Problem requirements:
Would you retype exactly the lines from the one containing "Task: Copy the pull command with copy icon" through the last line of the records below, and nothing else?

◇ ◇ ◇ ◇ ◇

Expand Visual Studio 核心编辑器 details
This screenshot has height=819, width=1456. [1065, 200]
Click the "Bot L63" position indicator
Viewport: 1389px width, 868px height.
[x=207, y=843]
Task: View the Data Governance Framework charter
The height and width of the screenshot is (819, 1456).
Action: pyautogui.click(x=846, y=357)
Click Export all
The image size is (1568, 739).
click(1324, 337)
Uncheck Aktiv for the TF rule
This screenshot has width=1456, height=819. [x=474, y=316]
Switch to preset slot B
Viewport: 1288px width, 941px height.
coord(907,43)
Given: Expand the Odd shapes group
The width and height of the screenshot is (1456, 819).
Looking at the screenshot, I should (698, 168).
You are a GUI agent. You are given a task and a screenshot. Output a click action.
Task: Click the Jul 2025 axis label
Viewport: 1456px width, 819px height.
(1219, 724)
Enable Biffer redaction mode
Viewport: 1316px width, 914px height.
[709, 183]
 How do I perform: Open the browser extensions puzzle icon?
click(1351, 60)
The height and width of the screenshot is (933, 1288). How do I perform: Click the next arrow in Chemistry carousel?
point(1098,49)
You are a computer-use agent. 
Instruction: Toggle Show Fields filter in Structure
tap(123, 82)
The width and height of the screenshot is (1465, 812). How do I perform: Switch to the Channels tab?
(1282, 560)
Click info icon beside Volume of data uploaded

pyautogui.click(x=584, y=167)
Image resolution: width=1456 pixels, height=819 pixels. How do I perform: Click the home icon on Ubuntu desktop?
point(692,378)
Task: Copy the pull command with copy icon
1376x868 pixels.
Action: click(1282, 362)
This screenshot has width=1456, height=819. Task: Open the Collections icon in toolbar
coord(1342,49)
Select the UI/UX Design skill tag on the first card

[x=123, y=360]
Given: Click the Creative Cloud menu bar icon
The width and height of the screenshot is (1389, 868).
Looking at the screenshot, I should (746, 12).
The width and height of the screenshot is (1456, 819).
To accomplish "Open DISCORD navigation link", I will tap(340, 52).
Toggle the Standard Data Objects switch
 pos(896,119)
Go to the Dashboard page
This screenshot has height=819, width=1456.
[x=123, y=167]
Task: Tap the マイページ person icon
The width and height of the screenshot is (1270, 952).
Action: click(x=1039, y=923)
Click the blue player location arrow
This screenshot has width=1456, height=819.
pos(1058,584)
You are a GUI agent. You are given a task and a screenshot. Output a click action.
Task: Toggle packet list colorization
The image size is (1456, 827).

◇ ◇ ◇ ◇ ◇

Solution to the exercise:
Task: Copy the pull command with copy icon
1376x868 pixels.
Action: click(1282, 362)
This screenshot has width=1456, height=819. Task: Open the Collections icon in toolbar
coord(1342,49)
Select the UI/UX Design skill tag on the first card

[x=123, y=360]
Given: Click the Creative Cloud menu bar icon
The width and height of the screenshot is (1389, 868).
Looking at the screenshot, I should (746, 12).
The width and height of the screenshot is (1456, 819).
To accomplish "Open DISCORD navigation link", I will tap(340, 52).
Toggle the Standard Data Objects switch
 pos(896,119)
Go to the Dashboard page
This screenshot has height=819, width=1456.
[x=123, y=167]
Task: Tap the マイページ person icon
The width and height of the screenshot is (1270, 952).
Action: click(x=1039, y=923)
Click the blue player location arrow
This screenshot has width=1456, height=819.
pos(1058,584)
You are a GUI agent. You are given a task and a screenshot. Output a click action.
Task: Toggle packet list colorization
The image size is (1456, 827).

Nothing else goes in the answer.